- _Exercise objective_
From the line with "Task: Click the Paket Kit Listesi panel title" to the line with "Task: Expand the", retype every line exactly, including those two, and leave out the rest of the data below.

- _Data_
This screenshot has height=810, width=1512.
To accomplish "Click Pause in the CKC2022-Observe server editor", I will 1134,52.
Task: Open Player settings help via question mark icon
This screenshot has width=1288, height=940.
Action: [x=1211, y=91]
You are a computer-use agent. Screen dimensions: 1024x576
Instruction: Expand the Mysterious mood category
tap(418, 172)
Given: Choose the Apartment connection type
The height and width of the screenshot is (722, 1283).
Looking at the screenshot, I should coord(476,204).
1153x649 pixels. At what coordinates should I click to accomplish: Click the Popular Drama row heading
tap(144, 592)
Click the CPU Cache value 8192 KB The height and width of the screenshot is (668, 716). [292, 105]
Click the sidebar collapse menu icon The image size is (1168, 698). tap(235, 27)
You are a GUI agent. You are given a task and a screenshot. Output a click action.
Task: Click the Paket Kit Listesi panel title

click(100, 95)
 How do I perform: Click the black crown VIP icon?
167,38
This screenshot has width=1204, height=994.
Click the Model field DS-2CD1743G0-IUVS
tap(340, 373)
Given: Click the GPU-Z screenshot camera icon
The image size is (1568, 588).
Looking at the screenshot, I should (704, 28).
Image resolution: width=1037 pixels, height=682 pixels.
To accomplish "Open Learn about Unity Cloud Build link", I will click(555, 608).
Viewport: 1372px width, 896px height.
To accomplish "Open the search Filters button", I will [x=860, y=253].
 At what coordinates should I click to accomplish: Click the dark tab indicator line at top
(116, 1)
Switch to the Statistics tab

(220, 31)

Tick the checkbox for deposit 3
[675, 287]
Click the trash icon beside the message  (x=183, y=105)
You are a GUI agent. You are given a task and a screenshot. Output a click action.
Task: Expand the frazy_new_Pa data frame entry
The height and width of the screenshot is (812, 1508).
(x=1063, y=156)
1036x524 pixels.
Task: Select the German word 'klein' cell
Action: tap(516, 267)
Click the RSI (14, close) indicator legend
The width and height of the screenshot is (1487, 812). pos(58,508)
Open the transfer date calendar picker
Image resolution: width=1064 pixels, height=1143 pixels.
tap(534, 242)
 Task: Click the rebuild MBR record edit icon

- _Response to this exercise_
Task: Click the Paket Kit Listesi panel title

click(100, 95)
 How do I perform: Click the black crown VIP icon?
167,38
This screenshot has width=1204, height=994.
Click the Model field DS-2CD1743G0-IUVS
tap(340, 373)
Given: Click the GPU-Z screenshot camera icon
The image size is (1568, 588).
Looking at the screenshot, I should (704, 28).
Image resolution: width=1037 pixels, height=682 pixels.
To accomplish "Open Learn about Unity Cloud Build link", I will click(555, 608).
Viewport: 1372px width, 896px height.
To accomplish "Open the search Filters button", I will [x=860, y=253].
 At what coordinates should I click to accomplish: Click the dark tab indicator line at top
(116, 1)
Switch to the Statistics tab

(220, 31)

Tick the checkbox for deposit 3
[675, 287]
Click the trash icon beside the message  (x=183, y=105)
You are a GUI agent. You are given a task and a screenshot. Output a click action.
Task: Expand the frazy_new_Pa data frame entry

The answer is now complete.